— Begin —

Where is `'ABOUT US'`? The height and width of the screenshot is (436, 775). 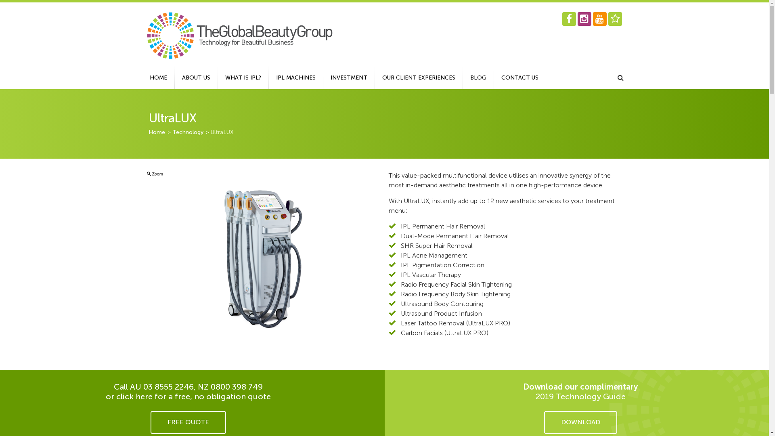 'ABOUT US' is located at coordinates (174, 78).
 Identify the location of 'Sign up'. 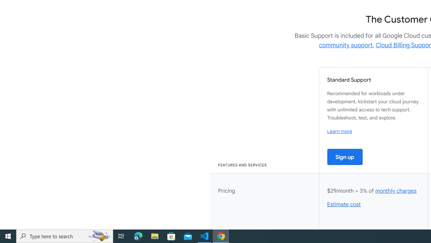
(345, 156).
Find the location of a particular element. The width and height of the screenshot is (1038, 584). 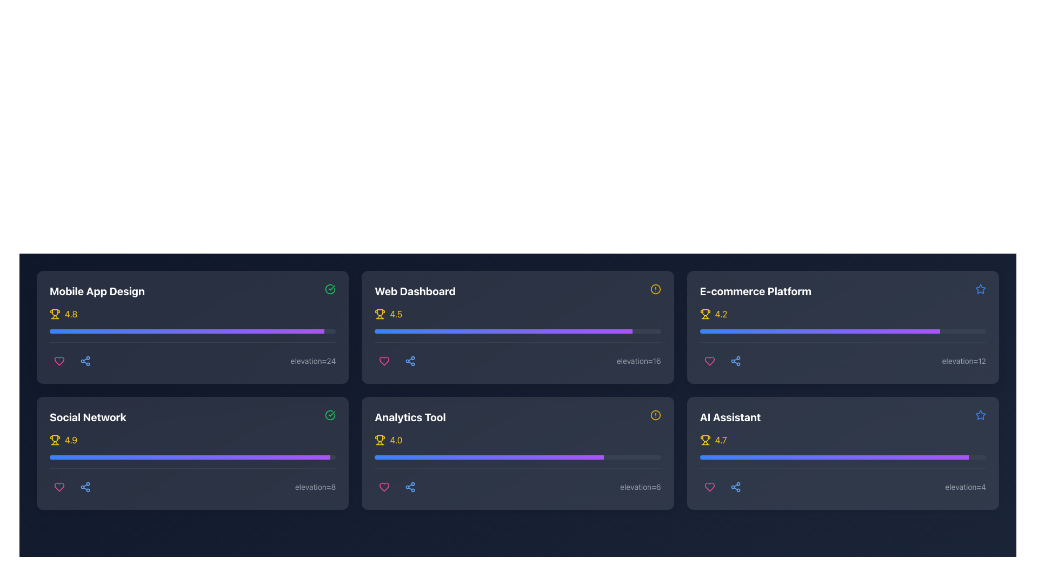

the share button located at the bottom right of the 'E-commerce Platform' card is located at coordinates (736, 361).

— End —

Copy everything from the line containing "Find the location" down to the end of the data, and leave the pictures out of your copy.

FULL OUTPUT —
Find the location of a particular element. The width and height of the screenshot is (1038, 584). 

the share button located at the bottom right of the 'E-commerce Platform' card is located at coordinates (736, 361).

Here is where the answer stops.